Requirement
Reproduce only the records from the line with "The width and height of the screenshot is (740, 351)." through the line with "(x=122, y=255)", changing "width and height" to "dimensions" and leaving everything else as it stands.

--*--

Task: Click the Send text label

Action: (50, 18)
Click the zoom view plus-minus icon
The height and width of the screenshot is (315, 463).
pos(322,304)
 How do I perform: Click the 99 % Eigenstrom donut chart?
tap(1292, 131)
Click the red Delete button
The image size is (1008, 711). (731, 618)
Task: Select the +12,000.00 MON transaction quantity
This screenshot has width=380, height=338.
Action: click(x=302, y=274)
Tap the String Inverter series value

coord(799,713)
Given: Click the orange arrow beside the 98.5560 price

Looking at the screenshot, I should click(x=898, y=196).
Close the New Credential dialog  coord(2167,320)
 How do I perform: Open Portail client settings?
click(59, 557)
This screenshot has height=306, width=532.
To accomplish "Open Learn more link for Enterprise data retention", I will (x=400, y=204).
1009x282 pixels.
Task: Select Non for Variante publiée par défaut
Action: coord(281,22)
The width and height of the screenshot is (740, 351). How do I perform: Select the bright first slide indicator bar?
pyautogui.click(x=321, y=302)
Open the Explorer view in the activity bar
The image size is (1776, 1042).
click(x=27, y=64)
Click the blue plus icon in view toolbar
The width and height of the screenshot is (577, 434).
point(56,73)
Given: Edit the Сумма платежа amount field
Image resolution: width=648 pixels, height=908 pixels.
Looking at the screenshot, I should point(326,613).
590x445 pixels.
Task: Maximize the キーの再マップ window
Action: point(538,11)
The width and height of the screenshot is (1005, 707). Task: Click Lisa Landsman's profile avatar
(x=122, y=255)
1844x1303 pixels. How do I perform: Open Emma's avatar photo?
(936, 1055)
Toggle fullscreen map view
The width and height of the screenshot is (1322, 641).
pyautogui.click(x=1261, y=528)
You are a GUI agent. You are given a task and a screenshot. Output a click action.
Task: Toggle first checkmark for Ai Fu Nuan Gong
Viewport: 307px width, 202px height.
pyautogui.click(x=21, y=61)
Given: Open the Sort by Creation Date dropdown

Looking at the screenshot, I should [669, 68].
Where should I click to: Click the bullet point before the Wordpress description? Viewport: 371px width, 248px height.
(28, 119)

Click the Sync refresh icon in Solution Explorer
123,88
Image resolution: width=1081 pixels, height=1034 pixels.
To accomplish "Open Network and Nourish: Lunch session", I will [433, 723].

--*--

Solution below
The dimensions of the screenshot is (740, 351). How do I perform: Select the bright first slide indicator bar?
pyautogui.click(x=321, y=302)
Open the Explorer view in the activity bar
The image size is (1776, 1042).
click(x=27, y=64)
Click the blue plus icon in view toolbar
The dimensions of the screenshot is (577, 434).
point(56,73)
Given: Edit the Сумма платежа amount field
Image resolution: width=648 pixels, height=908 pixels.
Looking at the screenshot, I should point(326,613).
590x445 pixels.
Task: Maximize the キーの再マップ window
Action: point(538,11)
The dimensions of the screenshot is (1005, 707). Task: Click Lisa Landsman's profile avatar
(x=122, y=255)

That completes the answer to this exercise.